Original poster asked "Does anyone have any experience good or bad of Muller chokes?" That's the info that's being given.

 

I assume your little dig "(when put in the right place)" referred to me not getting good breaks with Muller chokes. (Though I smoked the same targets a few days earlier with Beretta chokes). Don't actually recall you being there on either occasion. I can assure you there was no difference in where I was "putting it". There were two variables : Beretta chokes v Muller chokes and Gamebore Blue Diamond v Eley Superbs. Neither of those cartridges are exactly ****, so what am I to think?

 

Yes, yes yes, we all know where to get Muller chokes from, and £50 x 4 = £200. You didn't think that I thought they were £200 EACH did you? :rolleyes:

 

The only thing I will concede is that if an AA/AAA Class shooter is pleased with them, I'm listening, because some marginal improvement in pattern COULD win him an all-important extra clay out of 200/300 birds. Fair enough.

 

Despite my current B Class languishing :o I can actually shoot a bit when I want to, but I know for sure that they would make **** all difference to my shooting, because I ain't goood enough. And that's not negotiable.

 

I know Hamster can shoot, I know Azzurri can shoot. I know they're both happy with them. I also know lower class shots who think they're going to change their lives are dreaming :sly:

All of the assumptions you made about my post are incorrect and I apologise if that was the impression given. I was not making a dig at anyone my comment about "putting it in the right place" was in relation to previous posts stating that the chokes you use are less important than being accurate with your shot (with which I completely agree). Of course i didn't think you assumed they were £200 each, I was merely stating a fact - I'm not sure all those reading the forum do know where to get them (although I know you do)

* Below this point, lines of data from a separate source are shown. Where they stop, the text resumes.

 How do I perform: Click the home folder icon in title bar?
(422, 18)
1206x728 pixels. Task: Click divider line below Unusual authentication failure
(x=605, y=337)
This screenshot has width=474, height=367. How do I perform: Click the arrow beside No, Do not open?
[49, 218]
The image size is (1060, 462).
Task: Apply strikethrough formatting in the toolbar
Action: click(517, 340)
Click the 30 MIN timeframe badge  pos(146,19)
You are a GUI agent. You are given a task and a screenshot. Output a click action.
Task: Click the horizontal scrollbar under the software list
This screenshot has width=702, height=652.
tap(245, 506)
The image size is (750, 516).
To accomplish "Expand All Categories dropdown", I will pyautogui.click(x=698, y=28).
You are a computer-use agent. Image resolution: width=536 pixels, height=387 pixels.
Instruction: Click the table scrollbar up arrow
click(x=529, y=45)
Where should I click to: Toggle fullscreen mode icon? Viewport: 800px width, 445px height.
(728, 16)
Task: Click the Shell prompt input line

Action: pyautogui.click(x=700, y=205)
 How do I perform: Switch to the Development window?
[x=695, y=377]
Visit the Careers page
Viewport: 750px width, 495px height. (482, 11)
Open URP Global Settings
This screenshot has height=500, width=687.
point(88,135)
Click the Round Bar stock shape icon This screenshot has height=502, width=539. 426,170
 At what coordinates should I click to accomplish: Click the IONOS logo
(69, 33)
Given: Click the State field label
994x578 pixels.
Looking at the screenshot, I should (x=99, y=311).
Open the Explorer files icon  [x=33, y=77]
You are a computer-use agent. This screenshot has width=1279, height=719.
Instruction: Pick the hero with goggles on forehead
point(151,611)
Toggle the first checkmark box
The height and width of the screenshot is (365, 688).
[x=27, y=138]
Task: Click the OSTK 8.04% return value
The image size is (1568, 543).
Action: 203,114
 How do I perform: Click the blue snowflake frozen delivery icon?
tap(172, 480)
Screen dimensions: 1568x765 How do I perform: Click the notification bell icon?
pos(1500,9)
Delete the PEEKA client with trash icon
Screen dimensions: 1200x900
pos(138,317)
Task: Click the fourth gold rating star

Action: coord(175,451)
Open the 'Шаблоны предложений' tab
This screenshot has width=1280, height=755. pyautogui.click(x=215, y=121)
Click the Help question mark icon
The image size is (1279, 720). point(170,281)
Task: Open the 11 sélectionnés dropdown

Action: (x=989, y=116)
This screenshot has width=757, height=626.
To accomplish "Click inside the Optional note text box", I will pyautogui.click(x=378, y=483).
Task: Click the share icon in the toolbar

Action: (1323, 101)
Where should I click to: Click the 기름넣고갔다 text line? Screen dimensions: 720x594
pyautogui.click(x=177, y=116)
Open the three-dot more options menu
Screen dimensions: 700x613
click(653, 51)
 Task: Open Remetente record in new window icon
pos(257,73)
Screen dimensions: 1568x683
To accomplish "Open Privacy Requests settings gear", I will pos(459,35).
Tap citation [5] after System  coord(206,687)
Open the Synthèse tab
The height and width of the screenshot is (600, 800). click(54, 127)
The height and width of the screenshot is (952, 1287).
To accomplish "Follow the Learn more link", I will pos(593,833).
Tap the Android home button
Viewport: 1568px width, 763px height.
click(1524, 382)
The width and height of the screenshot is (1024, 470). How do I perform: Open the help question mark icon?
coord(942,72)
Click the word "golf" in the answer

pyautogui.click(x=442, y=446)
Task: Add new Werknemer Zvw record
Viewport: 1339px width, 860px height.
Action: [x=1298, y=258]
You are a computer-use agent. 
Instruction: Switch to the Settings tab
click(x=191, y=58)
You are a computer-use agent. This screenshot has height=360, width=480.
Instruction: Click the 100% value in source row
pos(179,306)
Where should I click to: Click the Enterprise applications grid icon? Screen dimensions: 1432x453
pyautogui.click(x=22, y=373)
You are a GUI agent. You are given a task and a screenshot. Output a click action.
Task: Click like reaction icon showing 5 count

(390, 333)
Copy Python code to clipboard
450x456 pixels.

What I was trying - and obviously failing :blush: to do was stop the thread being about what everyone prefers choke wise, and stick to the question the OP asked about peoples opinion of Muller chokes.

Please accept my apologies for any unintended slur. I have read that 80% of all communication is non verbal and this kind of miscommunication just proves that. I can't even find a suitable emoticon??